Was he right? Von Willebrand’s was a blood disorder that impeded clotting. Like haemophilia, it was genetically linked, passing from parents down to children. It usually wasn’t as life-threatening as haemophilia but it did have to be treated. He watched as Gina frowned even more behind her mask. Her fingers were carefully manoeuvring, she was fully absorbed in what she was doing, but he could see her mind start to sort through the repercussions of his tentative diagnosis.
‘You could be right,’ she said at last. ‘It fits.’
‘I’ll run tests straight away,’ he said. ‘There’s not a lot more we can do about it now, though. And at least it takes away the risks of clotting.’
‘Mmm.’
Silence. The tension was well nigh unbearable. She was measuring the pressures in the right ventricle and the pulmonary artery by placing the catheter tip in each area. It was a tricky procedure in an adult, but in a newborn…
‘My face,’ Gina muttered, and Jill saw her need and stepped forward to wipe sweat beads from above her eyes.
She was good, Cal thought grimly. Good enough?
The work went on. The child’s tiny heart kept beating. Emily was fighting with everything she had. She had a paediatric anaesthetist on the line from the city, and she was working with a headset. Her soft voice asking questions was the only sound as they worked.
Cal had seen this done in adults, but he’d never seen the procedure in one so tiny. As a general surgeon he would never think of doing such a procedure himself. He couldn’t, he acknowledged. Somewhere a
long the line Gina had acquired skills that could only make him wonder.
Gina was working out diameters now, her eyes moving from fingers to monitor, fingers to monitor, and he could almost see her brain doing the complex calculations as she worked out the next step forward.
She was brilliant. An amazing surgeon.
The mother of his son?
‘Now the wire,’ she said into the stillness, and the sound of her voice almost made him start.
Back to silence.
The balloon valvuloplasty catheter was threaded over the wire, painstakingly positioned so its centre was just at the valve. That was the hard part.
Now came the hardest.
Please…
‘Let’s try,’ Gina said into a silence that was close to unbearable. ‘I think…’
The balloon was inflated, showing on the monitor under fluoroscopy, with Gina watching that it remained centred all the time. The balloon had been manoeuvred right to the valve. Now it was stretching the valve, much as a shoe was stretched by a cobbler, hoping that once the stretching was done the valve would self-correct. The pressures would equalise.
If it didn’t happen, then the build-up of pressure could mean instant heart failure-instant death.
This was no time for panic. The procedure called for infinite patience.
The balloon was inflated once. Twice. Three times the valve was stretched.
‘Enough,’ Gina said, and Cal heard exhaustion in her voice.

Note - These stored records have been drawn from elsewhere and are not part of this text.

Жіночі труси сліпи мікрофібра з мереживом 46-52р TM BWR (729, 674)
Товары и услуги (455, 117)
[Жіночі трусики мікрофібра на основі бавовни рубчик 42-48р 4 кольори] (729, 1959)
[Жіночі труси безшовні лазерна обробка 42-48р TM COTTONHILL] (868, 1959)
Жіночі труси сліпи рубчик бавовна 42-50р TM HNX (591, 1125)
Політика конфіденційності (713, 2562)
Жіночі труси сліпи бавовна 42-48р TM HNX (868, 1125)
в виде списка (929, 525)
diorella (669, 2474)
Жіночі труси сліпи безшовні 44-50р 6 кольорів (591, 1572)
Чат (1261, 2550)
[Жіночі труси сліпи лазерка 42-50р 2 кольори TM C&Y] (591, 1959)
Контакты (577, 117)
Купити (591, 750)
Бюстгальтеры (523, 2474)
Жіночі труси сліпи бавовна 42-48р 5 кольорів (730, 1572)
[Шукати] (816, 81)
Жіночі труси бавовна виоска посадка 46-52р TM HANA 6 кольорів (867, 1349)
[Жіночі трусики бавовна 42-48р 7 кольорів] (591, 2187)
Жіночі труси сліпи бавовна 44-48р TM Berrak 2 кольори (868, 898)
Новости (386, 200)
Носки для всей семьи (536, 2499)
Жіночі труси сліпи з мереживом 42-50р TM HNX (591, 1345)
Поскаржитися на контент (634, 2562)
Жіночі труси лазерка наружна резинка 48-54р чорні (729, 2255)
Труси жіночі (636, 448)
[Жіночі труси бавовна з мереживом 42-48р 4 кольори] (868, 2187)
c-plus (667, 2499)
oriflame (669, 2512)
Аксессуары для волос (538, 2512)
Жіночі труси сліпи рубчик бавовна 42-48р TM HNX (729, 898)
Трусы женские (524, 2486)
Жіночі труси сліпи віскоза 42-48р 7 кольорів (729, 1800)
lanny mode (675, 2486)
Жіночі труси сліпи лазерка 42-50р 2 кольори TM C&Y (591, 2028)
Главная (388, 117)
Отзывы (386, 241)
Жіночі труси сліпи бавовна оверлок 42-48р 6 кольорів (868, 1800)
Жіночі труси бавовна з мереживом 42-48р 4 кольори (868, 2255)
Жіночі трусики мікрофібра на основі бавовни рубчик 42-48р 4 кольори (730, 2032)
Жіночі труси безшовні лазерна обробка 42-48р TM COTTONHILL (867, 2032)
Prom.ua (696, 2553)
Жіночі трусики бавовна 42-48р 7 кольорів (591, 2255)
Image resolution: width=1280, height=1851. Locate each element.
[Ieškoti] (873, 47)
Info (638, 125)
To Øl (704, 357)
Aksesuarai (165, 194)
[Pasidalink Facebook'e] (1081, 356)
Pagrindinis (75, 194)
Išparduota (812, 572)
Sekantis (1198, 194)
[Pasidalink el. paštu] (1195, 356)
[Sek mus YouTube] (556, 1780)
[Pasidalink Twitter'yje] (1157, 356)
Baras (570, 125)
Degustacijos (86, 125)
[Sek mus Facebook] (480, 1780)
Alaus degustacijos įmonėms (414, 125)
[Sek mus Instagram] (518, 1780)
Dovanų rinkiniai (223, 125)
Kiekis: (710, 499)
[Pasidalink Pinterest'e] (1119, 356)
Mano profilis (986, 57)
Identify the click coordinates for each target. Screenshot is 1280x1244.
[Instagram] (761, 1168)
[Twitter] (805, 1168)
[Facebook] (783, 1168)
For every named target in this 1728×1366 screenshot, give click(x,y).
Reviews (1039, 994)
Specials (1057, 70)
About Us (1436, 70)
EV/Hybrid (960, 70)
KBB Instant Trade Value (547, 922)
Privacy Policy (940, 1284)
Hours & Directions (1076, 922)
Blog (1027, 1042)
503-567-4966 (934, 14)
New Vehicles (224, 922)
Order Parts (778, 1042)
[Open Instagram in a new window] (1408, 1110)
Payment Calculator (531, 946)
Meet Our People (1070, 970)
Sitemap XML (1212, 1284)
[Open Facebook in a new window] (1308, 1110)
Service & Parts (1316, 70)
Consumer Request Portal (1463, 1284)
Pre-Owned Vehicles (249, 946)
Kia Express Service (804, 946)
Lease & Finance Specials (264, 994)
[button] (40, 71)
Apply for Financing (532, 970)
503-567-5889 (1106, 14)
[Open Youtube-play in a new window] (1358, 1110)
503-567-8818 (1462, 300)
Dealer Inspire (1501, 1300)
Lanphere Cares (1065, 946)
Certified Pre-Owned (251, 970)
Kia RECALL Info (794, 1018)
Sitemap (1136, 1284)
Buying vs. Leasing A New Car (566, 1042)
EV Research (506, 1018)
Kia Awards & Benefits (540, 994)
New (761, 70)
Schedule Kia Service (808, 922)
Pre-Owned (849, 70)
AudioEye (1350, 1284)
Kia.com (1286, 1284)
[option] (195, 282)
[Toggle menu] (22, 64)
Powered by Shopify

But she couldn’t stop now. She had to check the pressures again. If the pressures weren’t equalised the whole thing would have to be repeated, using balloons of different lengths and diameters, and this tiny heart was under so much strain anyway…
The catheters were reinserted, once more measuring the pressures in the right ventricle and the pulmonary artery.
Please.
The figures…
‘Hey,’ Jill said in a tiny tremulous voice that didn’t sound the least bit like the efficient director of nursing they all knew-and, if truth be told, they often feared. ‘We have lift-off. Isn’t that right, Houston?’
‘I… Maybe,’ Gina said. She glanced up at her anaesthetist. ‘What do you think?’